*What is required*
In the data below, find each line carrying the string "السياحة" and copy it out.

*Entries shown*

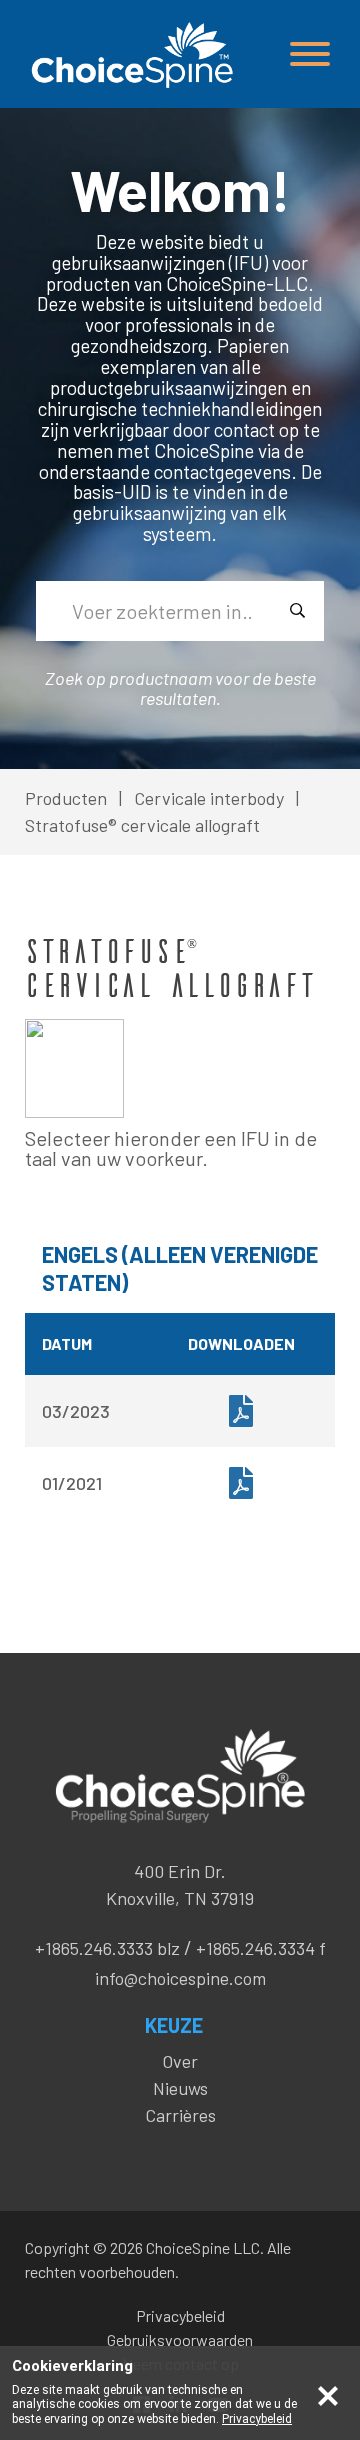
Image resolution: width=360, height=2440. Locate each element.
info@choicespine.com (180, 1978)
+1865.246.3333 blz (107, 1948)
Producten (66, 798)
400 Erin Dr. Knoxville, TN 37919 (180, 1884)
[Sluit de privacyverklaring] (328, 2394)
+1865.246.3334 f (261, 1948)
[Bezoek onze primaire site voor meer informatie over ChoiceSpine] (130, 54)
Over (180, 2061)
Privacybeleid (180, 2315)
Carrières (180, 2115)
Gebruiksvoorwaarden (180, 2339)
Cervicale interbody (209, 798)
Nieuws (180, 2088)
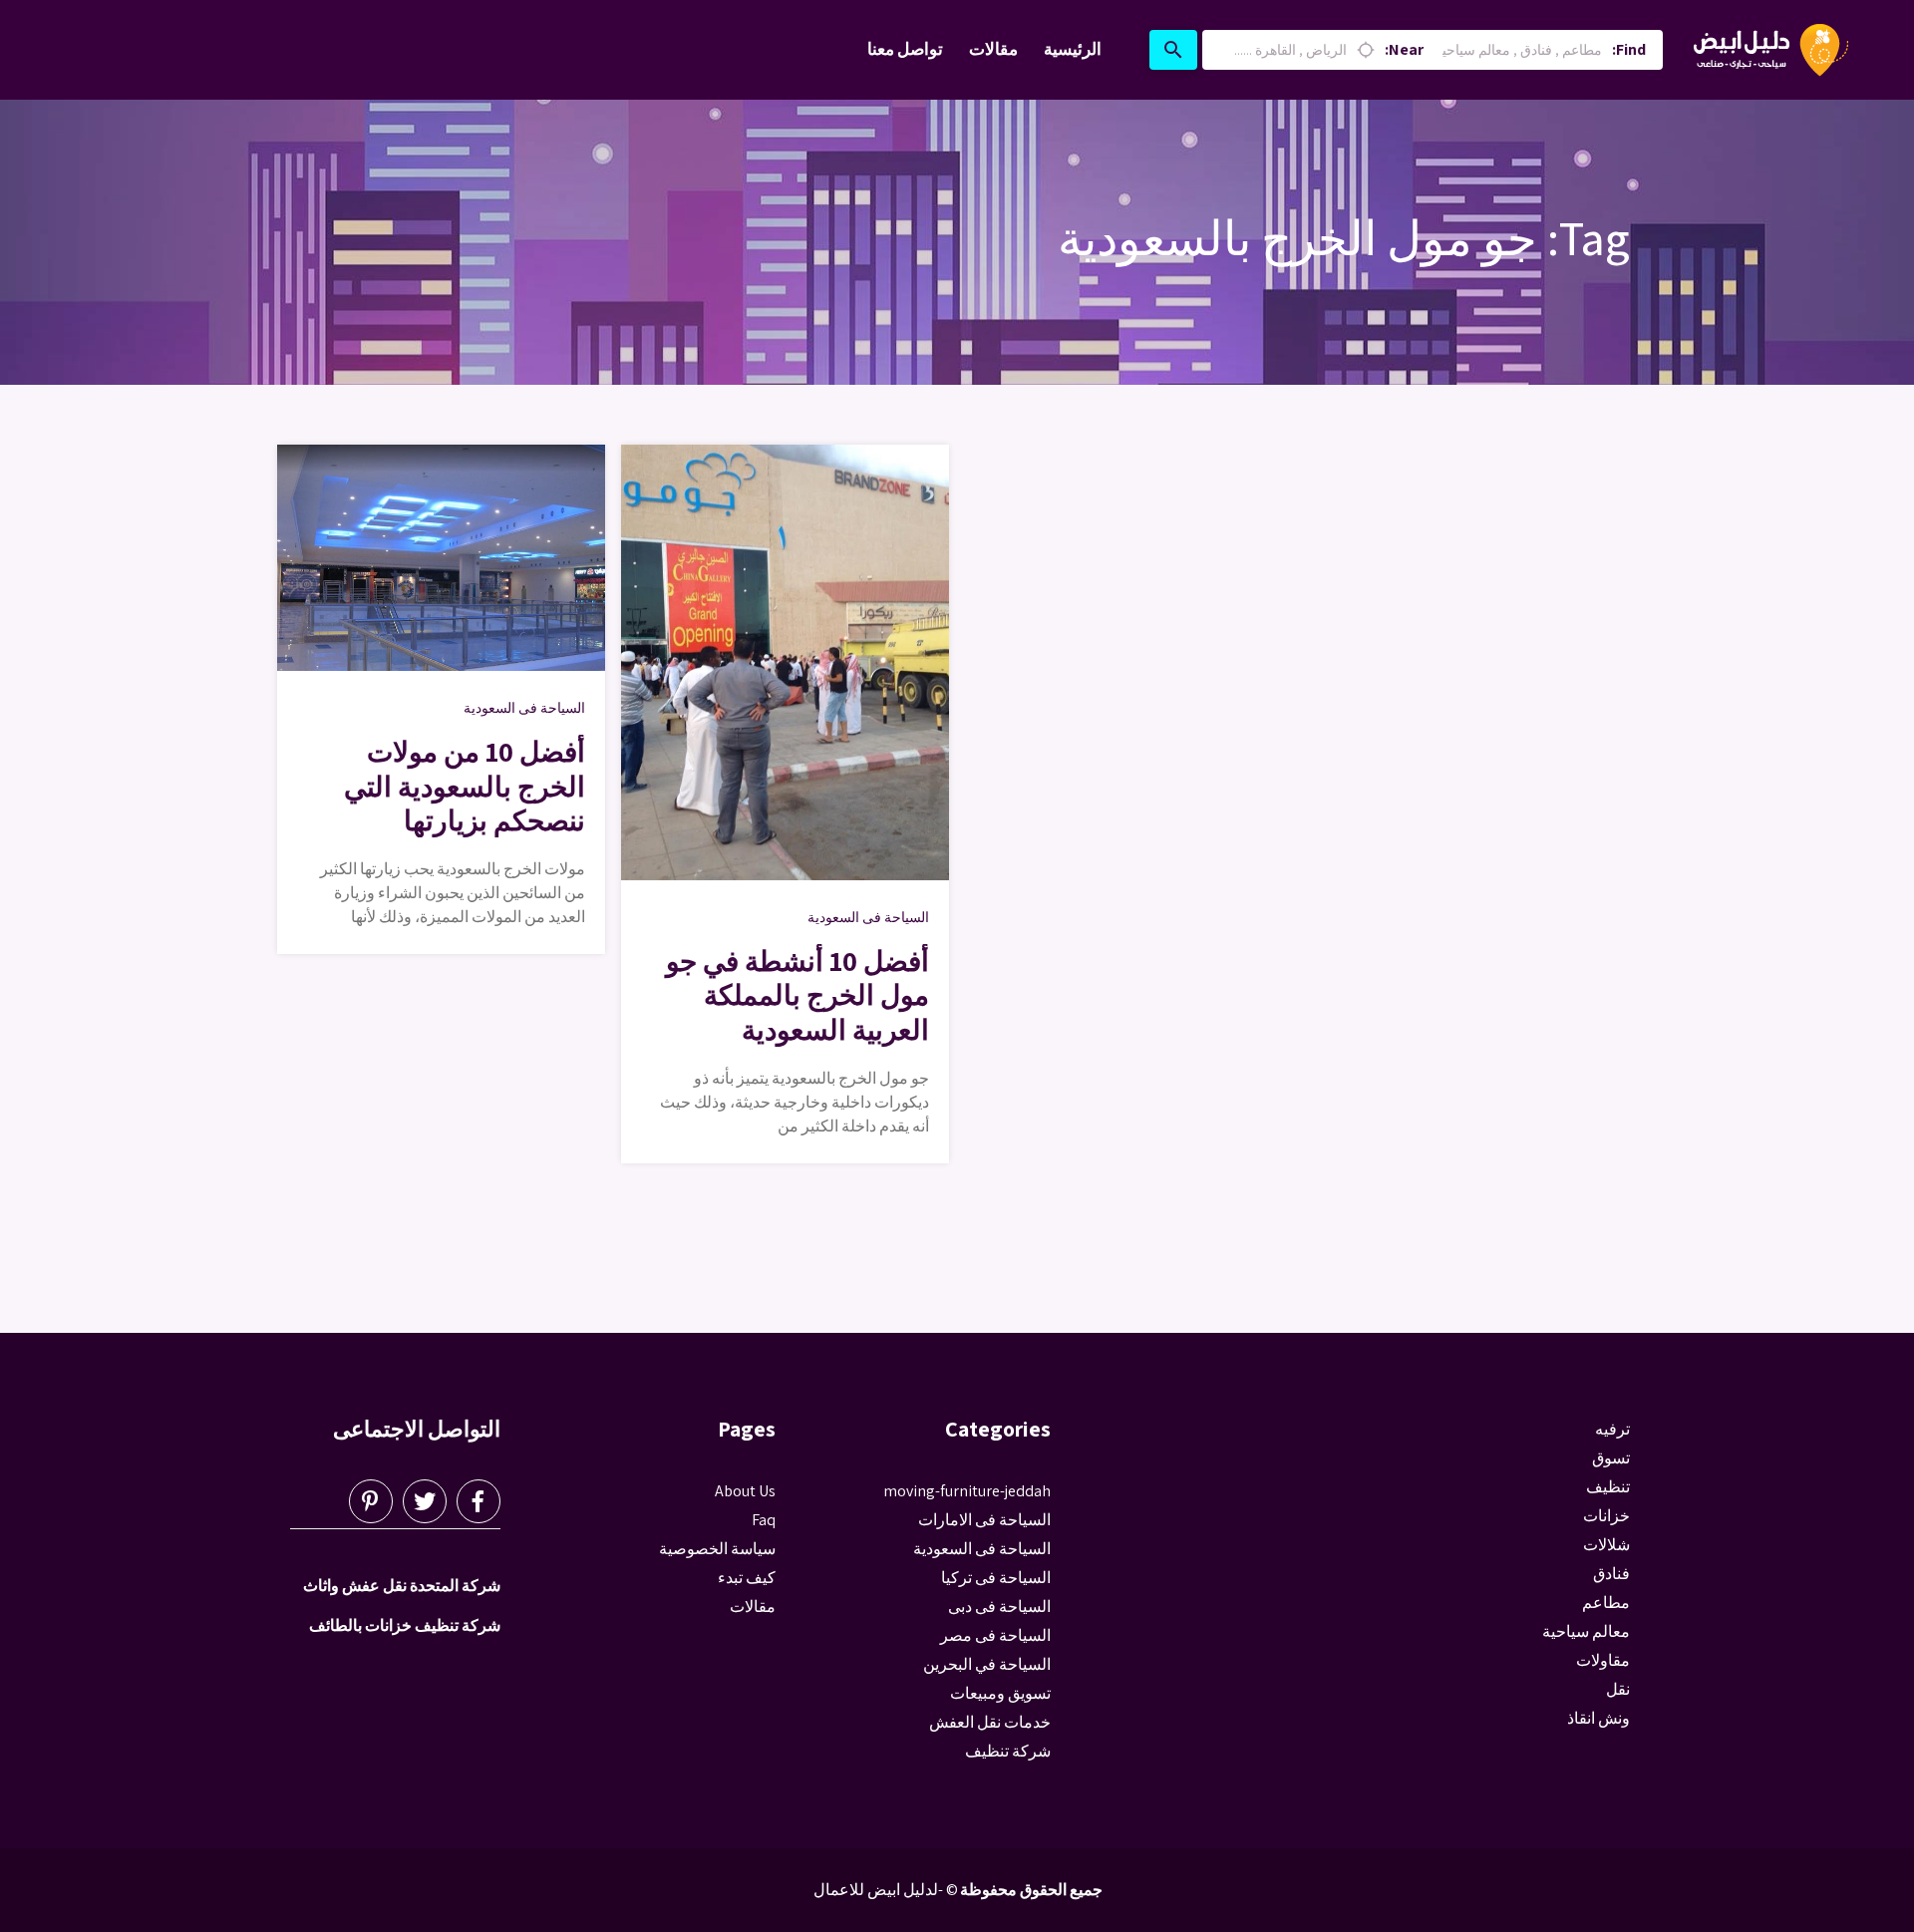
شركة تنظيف (1008, 1751)
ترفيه (1612, 1429)
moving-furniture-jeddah (967, 1490)
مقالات (993, 49)
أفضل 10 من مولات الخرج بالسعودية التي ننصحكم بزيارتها (464, 785)
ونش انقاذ (1598, 1718)
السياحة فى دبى (999, 1606)
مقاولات (1603, 1660)
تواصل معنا (905, 49)
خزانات (1606, 1515)
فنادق (1611, 1573)
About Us (745, 1490)
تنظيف (1608, 1486)
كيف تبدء (747, 1577)
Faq (764, 1519)
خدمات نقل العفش (990, 1722)
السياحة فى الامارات (984, 1519)
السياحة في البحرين (987, 1664)
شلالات (1606, 1544)
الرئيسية (1073, 49)
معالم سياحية (1586, 1631)
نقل (1618, 1689)
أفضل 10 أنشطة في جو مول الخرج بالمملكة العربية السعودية (797, 994)
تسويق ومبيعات (1000, 1693)
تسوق (1611, 1458)
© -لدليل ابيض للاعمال (885, 1889)
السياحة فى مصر (995, 1635)
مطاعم (1606, 1602)
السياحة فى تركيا (996, 1577)
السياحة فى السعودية (524, 708)
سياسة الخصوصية (717, 1548)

*Your solution*
السياحة فى دبى (999, 1606)
السياحة فى الامارات (984, 1519)
السياحة في البحرين (987, 1664)
السياحة فى مصر (995, 1635)
السياحة فى تركيا (996, 1577)
السياحة فى السعودية (524, 708)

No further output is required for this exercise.